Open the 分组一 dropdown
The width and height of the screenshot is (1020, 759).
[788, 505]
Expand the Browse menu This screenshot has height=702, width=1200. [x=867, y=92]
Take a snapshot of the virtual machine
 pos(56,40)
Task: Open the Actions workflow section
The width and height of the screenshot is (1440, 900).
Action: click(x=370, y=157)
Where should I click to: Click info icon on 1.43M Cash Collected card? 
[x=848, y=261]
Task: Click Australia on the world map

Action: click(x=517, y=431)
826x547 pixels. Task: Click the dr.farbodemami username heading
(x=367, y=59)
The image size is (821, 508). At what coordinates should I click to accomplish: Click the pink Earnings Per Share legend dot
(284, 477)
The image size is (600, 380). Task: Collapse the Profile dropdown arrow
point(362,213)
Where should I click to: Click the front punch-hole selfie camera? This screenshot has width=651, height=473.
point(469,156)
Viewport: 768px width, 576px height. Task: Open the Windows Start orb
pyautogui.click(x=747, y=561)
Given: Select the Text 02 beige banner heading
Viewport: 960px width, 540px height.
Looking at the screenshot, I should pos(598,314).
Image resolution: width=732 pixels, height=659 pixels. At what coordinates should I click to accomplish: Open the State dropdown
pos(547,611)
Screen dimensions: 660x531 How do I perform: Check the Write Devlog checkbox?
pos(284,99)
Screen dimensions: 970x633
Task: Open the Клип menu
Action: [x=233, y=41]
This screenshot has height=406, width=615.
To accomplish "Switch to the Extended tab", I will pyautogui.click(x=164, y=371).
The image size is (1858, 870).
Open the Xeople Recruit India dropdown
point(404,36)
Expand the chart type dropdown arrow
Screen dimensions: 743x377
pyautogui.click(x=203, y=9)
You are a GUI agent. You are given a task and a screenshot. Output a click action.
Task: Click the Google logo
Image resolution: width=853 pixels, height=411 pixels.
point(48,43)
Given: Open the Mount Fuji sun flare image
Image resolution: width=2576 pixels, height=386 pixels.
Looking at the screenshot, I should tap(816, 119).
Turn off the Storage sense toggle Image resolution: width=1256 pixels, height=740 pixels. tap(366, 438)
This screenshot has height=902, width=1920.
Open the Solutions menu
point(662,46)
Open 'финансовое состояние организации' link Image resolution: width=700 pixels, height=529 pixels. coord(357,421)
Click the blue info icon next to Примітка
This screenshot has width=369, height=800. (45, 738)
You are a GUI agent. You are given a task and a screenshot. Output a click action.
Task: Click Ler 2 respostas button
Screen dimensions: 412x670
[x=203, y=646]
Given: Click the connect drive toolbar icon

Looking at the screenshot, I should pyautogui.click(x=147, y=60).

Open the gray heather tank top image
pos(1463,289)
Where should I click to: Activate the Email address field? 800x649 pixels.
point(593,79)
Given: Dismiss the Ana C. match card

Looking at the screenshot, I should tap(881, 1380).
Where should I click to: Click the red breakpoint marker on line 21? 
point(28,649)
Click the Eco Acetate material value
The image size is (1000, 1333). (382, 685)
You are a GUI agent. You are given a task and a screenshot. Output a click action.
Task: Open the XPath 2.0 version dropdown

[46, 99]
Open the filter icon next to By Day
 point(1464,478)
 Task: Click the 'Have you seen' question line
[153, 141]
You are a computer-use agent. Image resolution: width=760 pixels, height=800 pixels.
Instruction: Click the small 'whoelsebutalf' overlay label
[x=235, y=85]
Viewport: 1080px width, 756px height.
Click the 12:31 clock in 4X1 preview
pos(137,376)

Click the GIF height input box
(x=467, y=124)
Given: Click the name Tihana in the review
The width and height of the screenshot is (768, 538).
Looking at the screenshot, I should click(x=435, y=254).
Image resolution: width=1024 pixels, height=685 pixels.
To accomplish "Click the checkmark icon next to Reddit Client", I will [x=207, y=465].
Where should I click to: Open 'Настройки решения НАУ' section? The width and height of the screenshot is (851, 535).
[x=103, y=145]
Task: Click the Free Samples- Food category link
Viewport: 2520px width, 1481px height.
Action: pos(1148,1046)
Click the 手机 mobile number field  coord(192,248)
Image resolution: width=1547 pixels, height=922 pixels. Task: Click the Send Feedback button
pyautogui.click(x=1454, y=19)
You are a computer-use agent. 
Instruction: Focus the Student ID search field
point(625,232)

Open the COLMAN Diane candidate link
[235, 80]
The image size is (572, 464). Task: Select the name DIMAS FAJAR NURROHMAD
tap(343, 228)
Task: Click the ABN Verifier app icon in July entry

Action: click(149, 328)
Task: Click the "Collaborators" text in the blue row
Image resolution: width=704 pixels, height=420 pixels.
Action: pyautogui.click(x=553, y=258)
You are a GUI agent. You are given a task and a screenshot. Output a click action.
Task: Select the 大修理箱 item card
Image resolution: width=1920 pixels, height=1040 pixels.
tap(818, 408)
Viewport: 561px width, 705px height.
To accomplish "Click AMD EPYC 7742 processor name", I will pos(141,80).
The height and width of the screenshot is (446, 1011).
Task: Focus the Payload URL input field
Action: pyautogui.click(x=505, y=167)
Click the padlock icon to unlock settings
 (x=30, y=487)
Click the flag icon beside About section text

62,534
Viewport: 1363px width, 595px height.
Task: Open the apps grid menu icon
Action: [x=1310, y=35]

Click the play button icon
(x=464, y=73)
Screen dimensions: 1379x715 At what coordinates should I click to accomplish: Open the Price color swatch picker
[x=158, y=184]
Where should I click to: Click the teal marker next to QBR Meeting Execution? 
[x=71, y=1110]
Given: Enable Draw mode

----------

What the task asks:
Make a copy of each line in the records that has the word "computer".

Reply to the exercise:
You are a computer-use agent. Image resolution: width=760 pixels, height=800 pixels.
You are a computer-use agent. 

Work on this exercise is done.